The main factor associated with insomnia in our study was higher HAD anxiety and depression scores. It was already shown that reduced sleep quality and daytime sleepiness were associated with poorer mood in children and young adults with CF (6) (12). Available data suggest that, as in other chronic diseases, symptoms of anxiety and depression are common features in CF patients. In a study carried out on 4,739 adult CF patients across nine countries in Europe and the USA, symptoms of anxiety and depression were found in 32% and 19% of patients, respectively (36% had an HAD anxiety score > 7, 18% had an HAD depression score > 7 in our study). Overall, anxiety and depression scores were 2- to 3-fold higher than those of community samples (40). Although anxiety and depression are known to be a cause of insomnia (41), a causal relationship cannot be established between insomnia and anxiety/depression, but the presence of insomnia symptoms should prompt physicians to investigate the presence of and treat anxiety/depression symptoms and vice versa.
Quality of life was more severely impaired in patients with insomnia, especially for the categories concerning physical functioning, vitality, emotional state, health perception, social functioning, body image, role limitations and respiratory and digestive symptoms. These results are consistent with those of a study reported by Bouka et al (11), in which lower sleep quality was related to vitality, emotional functioning, social, role, eating disturbances and digestive symptoms. It is noteworthy that these symptoms may also be an expression of anxiety and/or depression.
Total sleep time and sleep architecture, analyzed by PSG, were generally normal in patients with and without insomnia. Total sleep time on PSG was slightly longer in patients without insomnia than in patients with insomnia and the time spent awake after sleep onset was slightly, but not significantly shorter, probably due to the lack of power of the study.

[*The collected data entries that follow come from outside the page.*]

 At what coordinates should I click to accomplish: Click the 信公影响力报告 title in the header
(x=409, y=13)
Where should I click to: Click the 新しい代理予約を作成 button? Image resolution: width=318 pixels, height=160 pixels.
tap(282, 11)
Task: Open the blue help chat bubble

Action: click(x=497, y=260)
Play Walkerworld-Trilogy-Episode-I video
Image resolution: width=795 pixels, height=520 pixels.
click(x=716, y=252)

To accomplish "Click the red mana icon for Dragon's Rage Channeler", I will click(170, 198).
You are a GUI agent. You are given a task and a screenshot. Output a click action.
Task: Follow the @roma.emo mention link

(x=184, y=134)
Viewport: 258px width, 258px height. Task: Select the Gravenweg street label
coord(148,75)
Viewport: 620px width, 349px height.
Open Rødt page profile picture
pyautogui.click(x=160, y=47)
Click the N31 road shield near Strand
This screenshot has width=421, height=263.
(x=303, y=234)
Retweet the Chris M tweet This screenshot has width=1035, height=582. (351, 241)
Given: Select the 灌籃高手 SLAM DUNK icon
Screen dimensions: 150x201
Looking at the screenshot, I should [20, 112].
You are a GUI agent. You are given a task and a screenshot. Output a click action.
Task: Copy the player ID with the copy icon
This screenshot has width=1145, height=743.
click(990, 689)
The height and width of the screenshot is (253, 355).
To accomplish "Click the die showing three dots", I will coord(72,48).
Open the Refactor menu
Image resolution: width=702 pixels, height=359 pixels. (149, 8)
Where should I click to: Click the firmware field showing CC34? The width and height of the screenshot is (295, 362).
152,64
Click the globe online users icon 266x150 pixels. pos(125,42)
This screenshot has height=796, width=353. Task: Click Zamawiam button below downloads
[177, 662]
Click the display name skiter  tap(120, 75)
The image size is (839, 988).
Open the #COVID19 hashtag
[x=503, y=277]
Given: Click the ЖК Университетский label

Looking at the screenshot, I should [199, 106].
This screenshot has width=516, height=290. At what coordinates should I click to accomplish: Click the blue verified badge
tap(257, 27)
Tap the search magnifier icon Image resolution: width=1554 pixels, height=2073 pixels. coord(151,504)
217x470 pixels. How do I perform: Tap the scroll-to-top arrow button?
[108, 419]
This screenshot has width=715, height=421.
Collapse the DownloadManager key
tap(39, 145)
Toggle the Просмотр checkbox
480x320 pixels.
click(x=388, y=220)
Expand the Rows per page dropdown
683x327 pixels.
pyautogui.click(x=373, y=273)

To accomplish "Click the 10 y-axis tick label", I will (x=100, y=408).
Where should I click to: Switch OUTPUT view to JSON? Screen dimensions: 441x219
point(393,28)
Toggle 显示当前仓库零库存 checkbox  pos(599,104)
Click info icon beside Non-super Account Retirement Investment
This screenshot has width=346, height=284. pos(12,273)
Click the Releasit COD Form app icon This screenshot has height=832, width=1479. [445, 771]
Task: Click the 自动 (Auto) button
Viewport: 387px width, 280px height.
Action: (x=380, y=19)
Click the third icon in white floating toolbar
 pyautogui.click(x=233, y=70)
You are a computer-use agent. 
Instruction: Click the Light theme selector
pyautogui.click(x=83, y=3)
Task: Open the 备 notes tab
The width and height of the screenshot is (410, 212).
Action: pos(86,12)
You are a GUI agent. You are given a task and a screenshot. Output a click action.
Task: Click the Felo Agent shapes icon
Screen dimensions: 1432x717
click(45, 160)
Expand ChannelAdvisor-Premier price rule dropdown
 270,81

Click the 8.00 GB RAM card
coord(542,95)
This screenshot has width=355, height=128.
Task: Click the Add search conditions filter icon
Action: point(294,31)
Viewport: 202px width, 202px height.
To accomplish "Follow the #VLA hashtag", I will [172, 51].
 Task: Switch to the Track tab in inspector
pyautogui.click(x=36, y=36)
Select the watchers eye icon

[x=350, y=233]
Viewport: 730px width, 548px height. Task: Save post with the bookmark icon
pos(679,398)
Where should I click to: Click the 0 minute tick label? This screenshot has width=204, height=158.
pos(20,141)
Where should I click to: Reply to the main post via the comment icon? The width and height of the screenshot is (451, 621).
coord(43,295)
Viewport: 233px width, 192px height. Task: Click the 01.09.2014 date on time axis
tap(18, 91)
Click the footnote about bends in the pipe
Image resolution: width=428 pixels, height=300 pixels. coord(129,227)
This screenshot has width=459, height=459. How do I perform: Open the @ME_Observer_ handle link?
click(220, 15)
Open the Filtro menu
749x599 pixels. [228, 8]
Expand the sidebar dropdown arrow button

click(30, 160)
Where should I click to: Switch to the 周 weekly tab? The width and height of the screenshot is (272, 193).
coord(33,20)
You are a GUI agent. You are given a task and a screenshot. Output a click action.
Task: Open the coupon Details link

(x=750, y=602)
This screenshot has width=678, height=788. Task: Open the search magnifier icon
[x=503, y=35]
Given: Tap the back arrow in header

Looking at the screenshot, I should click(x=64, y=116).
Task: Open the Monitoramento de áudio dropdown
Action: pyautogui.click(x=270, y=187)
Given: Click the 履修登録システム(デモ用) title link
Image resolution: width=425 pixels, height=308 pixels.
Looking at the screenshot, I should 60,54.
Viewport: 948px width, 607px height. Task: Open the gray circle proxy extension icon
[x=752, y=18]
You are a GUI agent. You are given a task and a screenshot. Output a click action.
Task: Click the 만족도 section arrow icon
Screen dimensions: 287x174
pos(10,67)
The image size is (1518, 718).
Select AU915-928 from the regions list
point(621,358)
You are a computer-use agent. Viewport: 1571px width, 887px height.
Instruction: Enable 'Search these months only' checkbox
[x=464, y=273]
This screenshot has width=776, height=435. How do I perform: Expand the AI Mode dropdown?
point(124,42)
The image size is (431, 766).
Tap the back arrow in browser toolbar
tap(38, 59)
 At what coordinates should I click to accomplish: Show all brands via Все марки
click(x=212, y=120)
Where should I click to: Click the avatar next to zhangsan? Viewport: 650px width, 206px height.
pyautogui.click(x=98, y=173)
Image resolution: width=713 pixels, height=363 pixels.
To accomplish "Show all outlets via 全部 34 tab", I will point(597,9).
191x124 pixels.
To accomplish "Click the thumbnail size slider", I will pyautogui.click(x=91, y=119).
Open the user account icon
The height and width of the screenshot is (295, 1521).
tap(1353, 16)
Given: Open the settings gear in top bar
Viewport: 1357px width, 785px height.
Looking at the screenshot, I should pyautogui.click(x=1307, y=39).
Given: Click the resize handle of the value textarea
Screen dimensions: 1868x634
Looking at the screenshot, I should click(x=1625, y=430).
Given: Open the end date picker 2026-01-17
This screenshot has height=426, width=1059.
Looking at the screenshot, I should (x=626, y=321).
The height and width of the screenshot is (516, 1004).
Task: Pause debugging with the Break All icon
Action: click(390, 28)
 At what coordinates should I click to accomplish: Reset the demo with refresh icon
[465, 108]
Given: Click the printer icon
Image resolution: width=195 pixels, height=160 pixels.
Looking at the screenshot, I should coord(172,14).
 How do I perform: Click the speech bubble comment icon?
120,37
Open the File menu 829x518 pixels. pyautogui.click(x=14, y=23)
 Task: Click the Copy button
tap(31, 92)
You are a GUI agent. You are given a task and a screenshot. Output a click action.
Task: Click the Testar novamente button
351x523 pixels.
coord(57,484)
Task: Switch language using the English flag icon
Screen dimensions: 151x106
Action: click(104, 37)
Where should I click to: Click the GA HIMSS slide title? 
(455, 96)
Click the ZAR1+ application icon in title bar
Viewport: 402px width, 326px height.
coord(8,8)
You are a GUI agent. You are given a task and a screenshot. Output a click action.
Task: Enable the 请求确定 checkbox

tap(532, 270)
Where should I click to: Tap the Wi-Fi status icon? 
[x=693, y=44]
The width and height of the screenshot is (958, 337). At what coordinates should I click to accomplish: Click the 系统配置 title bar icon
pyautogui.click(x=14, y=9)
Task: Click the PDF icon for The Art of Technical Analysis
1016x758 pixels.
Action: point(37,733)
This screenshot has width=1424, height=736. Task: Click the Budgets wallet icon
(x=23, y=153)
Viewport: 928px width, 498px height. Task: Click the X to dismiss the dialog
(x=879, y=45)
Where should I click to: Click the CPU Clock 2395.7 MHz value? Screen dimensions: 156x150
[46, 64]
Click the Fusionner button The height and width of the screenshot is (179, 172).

This study has several limitations. First, it was a single-center study comprising a small number of patients, which may limit the generalizability of the results. It would also have been interesting to assess insomnia by actimetry over several days to obtain objectives measurements on activity and rest periods. Despite these limitations, this pragmatic study presents a number of important strengths, including assessment of the relationships in CF adult patients between insomnia, assessed by ISI, and multidimensional parameters including demographic and clinical characteristics, and a global respiratory assessment (symptoms, airway colonization, PFTs, 6MWT, polysomnography) with minimal exclusion criteria.